I can't be jealous of my best friend!
I love her! I can't lose her for this.

Every time I played with them, things where like this. And today was the day that my best friend could play again.

I was excited because she was my support and I missed playing with her. Not that DarknessXF wasn't a good support, I liked playing with him, but playing with my bestie was different.

But then...Carlos came along...

And it ruined everything.
I was going to be ADC and she was Supp. But then, in the middle of the game....she left me.

- Wendy, come with me- he said.

- I will - she said following him.

I can't believe it.
She left me alone.
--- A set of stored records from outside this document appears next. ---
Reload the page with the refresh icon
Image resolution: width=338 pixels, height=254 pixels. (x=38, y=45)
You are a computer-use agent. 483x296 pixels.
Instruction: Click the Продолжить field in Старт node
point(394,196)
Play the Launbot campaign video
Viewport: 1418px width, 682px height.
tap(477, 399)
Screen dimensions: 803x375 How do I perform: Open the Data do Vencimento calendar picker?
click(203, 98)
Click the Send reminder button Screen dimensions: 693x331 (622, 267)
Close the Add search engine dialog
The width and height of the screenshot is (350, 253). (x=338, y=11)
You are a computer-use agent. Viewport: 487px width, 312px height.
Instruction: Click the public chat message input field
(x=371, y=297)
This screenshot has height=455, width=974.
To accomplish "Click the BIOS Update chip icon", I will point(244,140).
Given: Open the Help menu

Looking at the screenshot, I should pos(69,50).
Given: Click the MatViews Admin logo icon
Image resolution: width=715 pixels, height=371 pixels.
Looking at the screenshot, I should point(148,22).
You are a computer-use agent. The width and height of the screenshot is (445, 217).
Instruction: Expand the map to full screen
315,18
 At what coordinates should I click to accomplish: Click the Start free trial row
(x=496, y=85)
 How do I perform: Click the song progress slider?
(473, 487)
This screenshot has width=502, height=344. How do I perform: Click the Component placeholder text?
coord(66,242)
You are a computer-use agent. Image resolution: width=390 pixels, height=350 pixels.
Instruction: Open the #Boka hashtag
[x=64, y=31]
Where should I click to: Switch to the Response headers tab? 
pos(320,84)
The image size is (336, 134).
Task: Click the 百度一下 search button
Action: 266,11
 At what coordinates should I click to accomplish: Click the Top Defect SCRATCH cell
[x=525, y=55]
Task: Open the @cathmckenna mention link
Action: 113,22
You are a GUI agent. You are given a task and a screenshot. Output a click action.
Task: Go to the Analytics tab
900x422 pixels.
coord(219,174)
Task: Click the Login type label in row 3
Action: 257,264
She did the same thing that he used to do.
She was talking to him. He was talking to her. They where laughing and killing.

Why was I feeling like that?
It's so bad.
I hate myself for feeling like this. I really do.

Every time he would talk, he would say " Wendy" so he had stopped talking to me, and started talking to her only.
Then, we started another game.
I got disconnected.
When I was connecting again...this happened:

- Wendy, you sure are taking some time shopping!

- And what? I need time to buy items!

- Yeah, yeah, sorry princess.

...
Princess?
I love you?
My cute support?
My Wendy?

Tell me, if you where in my position, how would you react? How would you feel?

Well, I sure feel horribly bad and sad. Bad because he looks like he wants to be with her.
Sad because I'm jealous, and I don't want to ruin my relationship between my bestie and me.